General Electric (GE) is trading down another 5% today as it flirts with a share price below $8. It’s been as painful as it gets for GE and shareholders for the last two years. Since peaking just above $30 in mid-2016, the stock has been straight down. At its current level, the stock is just 55 cents (7%) above the price it closed at on March 9th, 2009 when the S&P 500 made its low of the Financial Crisis. Below is a price chart highlighting the destruction.
What makes the stock’s recent drop more painful than its drop in the mid-2000s is that this time around the rest of the market has been surging. Below is a relative strength chart of GE compared to the S&P 500. When the line is rising, the stock is outperforming the S&P 500, and vice versa for a falling line. As shown, relative strength for GE versus the broad market has plunged to new multi-decade lows.

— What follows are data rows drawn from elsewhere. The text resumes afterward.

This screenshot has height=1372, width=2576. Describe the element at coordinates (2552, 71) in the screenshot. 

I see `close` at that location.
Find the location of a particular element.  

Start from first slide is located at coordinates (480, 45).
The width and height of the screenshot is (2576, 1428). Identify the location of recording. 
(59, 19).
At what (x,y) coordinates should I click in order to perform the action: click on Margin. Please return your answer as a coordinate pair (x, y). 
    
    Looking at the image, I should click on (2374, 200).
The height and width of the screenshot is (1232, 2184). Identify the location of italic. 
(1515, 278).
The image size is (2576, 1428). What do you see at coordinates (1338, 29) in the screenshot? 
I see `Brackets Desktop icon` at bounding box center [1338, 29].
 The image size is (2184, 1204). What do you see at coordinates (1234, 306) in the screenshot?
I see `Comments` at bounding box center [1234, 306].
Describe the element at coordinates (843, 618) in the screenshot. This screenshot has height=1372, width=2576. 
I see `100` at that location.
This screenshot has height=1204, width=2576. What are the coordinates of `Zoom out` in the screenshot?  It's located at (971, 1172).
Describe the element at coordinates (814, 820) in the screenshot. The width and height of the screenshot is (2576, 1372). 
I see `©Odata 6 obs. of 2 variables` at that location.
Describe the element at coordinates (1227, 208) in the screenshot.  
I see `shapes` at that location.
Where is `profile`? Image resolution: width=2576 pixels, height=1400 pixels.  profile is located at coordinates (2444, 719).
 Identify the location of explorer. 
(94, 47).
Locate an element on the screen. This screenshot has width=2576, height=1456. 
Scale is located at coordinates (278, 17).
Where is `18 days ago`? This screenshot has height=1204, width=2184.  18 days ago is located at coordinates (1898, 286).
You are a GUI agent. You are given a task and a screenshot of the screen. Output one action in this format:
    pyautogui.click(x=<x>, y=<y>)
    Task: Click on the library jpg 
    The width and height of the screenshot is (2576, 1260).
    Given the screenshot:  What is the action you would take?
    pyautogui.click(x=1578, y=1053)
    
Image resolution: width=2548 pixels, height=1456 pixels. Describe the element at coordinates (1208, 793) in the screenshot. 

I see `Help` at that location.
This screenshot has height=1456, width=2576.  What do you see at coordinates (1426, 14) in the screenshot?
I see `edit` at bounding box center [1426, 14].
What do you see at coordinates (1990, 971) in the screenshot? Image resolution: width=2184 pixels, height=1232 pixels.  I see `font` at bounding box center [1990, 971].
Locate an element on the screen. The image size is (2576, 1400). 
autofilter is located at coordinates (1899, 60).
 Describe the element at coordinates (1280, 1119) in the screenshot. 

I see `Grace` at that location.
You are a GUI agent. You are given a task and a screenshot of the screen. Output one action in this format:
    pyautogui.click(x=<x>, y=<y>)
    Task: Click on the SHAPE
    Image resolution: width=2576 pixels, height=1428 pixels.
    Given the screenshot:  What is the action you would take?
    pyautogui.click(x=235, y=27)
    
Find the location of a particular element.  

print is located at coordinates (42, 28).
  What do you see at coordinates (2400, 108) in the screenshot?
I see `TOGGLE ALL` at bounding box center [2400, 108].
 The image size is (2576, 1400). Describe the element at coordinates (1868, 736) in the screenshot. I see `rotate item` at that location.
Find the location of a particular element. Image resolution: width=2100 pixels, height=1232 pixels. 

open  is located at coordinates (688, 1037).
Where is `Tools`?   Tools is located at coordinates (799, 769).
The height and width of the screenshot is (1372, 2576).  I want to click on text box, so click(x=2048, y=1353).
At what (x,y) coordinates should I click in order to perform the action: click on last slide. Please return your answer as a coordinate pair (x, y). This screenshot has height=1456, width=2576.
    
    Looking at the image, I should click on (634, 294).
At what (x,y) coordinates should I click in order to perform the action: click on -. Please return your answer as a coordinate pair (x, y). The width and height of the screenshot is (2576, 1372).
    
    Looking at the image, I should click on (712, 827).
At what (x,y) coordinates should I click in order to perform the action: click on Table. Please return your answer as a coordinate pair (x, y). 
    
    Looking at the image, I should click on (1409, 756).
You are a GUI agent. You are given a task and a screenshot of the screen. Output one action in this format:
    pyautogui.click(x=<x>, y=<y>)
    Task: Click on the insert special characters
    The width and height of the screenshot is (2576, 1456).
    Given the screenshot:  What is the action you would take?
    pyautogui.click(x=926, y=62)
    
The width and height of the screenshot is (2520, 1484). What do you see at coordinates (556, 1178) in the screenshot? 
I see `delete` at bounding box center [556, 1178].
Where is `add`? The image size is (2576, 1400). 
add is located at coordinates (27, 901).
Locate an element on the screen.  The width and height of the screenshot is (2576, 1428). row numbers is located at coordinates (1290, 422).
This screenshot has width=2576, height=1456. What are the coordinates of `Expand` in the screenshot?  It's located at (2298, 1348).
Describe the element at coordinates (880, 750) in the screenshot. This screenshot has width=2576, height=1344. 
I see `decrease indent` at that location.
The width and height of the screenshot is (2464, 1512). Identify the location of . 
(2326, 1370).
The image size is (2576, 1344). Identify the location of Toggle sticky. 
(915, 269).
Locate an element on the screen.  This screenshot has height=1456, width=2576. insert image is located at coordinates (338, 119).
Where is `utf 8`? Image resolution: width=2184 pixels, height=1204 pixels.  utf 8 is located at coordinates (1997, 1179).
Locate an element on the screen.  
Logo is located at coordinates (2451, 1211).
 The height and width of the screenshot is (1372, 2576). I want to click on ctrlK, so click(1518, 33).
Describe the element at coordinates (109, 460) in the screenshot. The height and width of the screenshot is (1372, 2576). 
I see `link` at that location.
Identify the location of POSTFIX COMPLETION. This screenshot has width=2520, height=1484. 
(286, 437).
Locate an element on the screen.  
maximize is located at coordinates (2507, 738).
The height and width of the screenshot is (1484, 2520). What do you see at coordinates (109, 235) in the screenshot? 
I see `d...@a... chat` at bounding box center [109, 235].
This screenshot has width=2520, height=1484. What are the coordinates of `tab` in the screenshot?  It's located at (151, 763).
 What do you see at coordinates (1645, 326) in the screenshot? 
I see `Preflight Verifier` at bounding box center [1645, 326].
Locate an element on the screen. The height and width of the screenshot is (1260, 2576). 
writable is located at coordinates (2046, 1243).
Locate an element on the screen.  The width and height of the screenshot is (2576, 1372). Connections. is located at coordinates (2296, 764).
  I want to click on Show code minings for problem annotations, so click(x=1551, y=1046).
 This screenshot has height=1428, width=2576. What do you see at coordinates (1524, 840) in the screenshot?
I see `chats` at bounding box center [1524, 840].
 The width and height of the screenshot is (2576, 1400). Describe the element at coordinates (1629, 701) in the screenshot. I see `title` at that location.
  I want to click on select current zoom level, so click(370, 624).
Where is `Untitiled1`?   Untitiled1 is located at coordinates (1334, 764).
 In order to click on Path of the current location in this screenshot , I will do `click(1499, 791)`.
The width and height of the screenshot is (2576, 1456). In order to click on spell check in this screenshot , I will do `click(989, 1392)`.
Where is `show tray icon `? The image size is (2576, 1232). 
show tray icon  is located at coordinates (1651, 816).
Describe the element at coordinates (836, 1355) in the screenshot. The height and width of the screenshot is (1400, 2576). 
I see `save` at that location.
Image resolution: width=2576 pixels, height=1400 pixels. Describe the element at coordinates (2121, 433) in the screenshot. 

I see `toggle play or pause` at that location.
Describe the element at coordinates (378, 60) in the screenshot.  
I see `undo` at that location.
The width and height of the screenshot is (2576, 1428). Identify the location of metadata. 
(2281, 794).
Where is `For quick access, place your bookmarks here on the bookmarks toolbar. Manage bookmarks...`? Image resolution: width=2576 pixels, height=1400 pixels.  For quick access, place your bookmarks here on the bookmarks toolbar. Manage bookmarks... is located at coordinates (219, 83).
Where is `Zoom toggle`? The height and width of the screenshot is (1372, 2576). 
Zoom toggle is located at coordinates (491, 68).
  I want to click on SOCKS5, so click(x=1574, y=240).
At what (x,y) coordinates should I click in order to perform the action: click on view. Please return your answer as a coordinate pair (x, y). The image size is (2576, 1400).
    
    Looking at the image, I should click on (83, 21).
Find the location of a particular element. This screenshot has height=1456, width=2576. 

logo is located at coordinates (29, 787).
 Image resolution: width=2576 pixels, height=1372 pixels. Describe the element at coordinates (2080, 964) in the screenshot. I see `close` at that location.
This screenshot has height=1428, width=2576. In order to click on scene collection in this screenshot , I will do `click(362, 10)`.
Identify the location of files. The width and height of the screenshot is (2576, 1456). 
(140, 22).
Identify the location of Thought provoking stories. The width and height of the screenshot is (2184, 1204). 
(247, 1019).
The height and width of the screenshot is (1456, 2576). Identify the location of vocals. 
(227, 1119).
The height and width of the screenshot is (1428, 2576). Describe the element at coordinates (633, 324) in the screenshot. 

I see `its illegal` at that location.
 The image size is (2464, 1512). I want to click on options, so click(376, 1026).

Below is a table showing the worst performing current S&P 500 members since the March 9th, 2009 low for the S&P 500. (This is simple price change and doesn’t include total returns.) As shown, GE is the 13th worst stock with a gain of just 7.45%. There are actually nine current S&P 500 members that are down since 3/9/09, so at least GE is still up!
Once the largest company in the world, there are now concerns regarding GE’s current financial status, and as the stock’s price continues to shrink, it doesn’t provide much of a boost to investor sentiment towards the broader market.